Path Sum III
Problem
Given the root of a binary tree and an integer targetSum, return the number of paths where the sum of the values along the path equals targetSum.
The path does not need to start or end at the root or a leaf, but it must go downwards (i.e., traveling only from parent nodes to child nodes).
Example 1:
Input: root = [10,5,-3,3,2,null,11,3,-2,null,1], targetSum = 8 Output: 3 Explanation: The paths that sum to 8 are shown.
Example 2:
Input: root = [5,4,8,11,null,13,4,7,2,null,null,5,1], targetSum = 22 Output: 3
Constraints:
- The number of nodes in the tree is in the range
[0, 1000]. -109 <= Node.val <= 109-1000 <= targetSum <= 1000
Solution
/**
* Definition for a binary tree node.
* function TreeNode(val, left, right) {
* this.val = (val===undefined ? 0 : val)
* this.left = (left===undefined ? null : left)
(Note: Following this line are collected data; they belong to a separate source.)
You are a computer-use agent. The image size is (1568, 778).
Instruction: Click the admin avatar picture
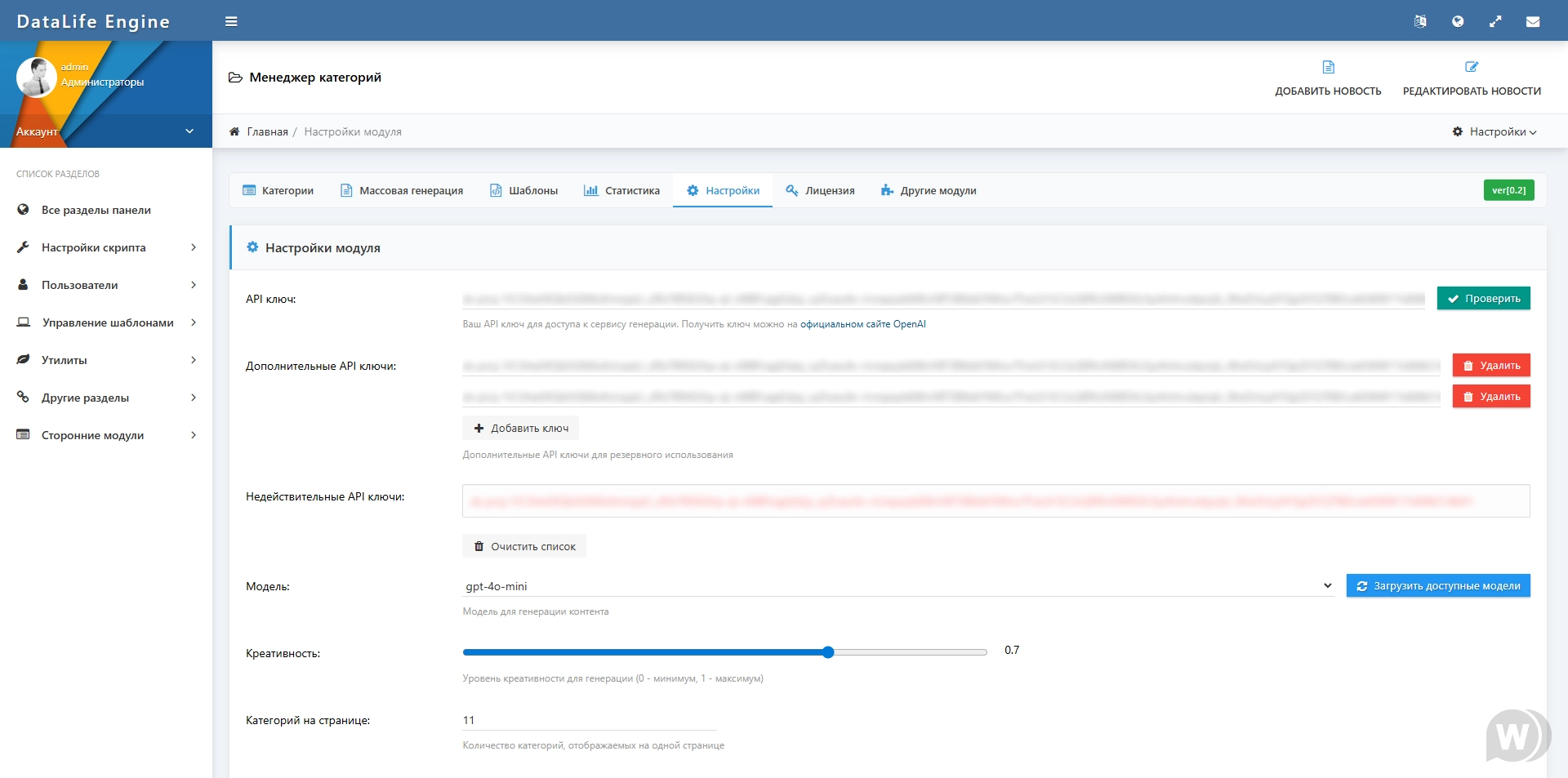pos(36,78)
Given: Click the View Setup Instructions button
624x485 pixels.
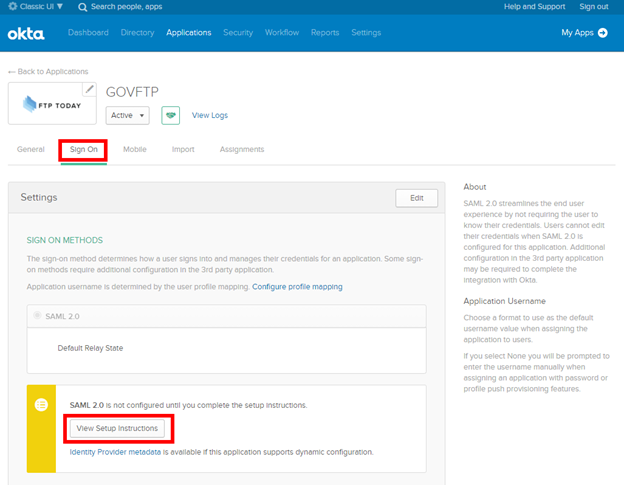Looking at the screenshot, I should pyautogui.click(x=117, y=428).
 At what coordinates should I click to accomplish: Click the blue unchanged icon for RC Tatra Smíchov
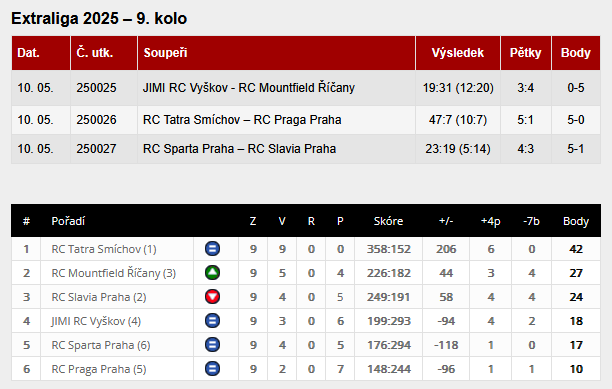tap(212, 249)
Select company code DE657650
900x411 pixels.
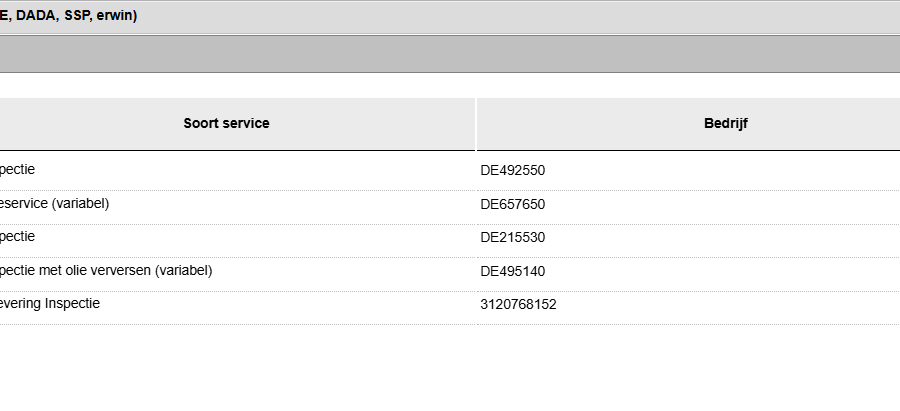coord(512,204)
* this.right = (right===undefined ? null : right)
* }
*/
/**
* @param {TreeNode} root
* @param {number} targetSum
* @return {number}
*/
var pathSum = function(root, targetSum) {
let res = 0;
const map = { 0: 1 };
const dfs = (node, pathSum) => {
if (!node) {
return;
}
pathSum += node.val;
if ((pathSum - targetSum) in map) {
res += map[pathSum - targetSum];
}
if (!(pathSum in map)) {
map[pathSum] = 0;
}
map[pathSum]++;
// recursive call
dfs(node.left, pathSum);
dfs(node.right, pathSum);
map[pathSum]--;
}
dfs(root, 0);
return res;
};
We will implement a DFS solution. The logic behind this solution is very similar to the Subarray Sum Equals K problem. The difference is we are working with a tree instead of an array here. Observe that we can treat the straight line path in the tree root as a linked list, which enables us to use the same logic.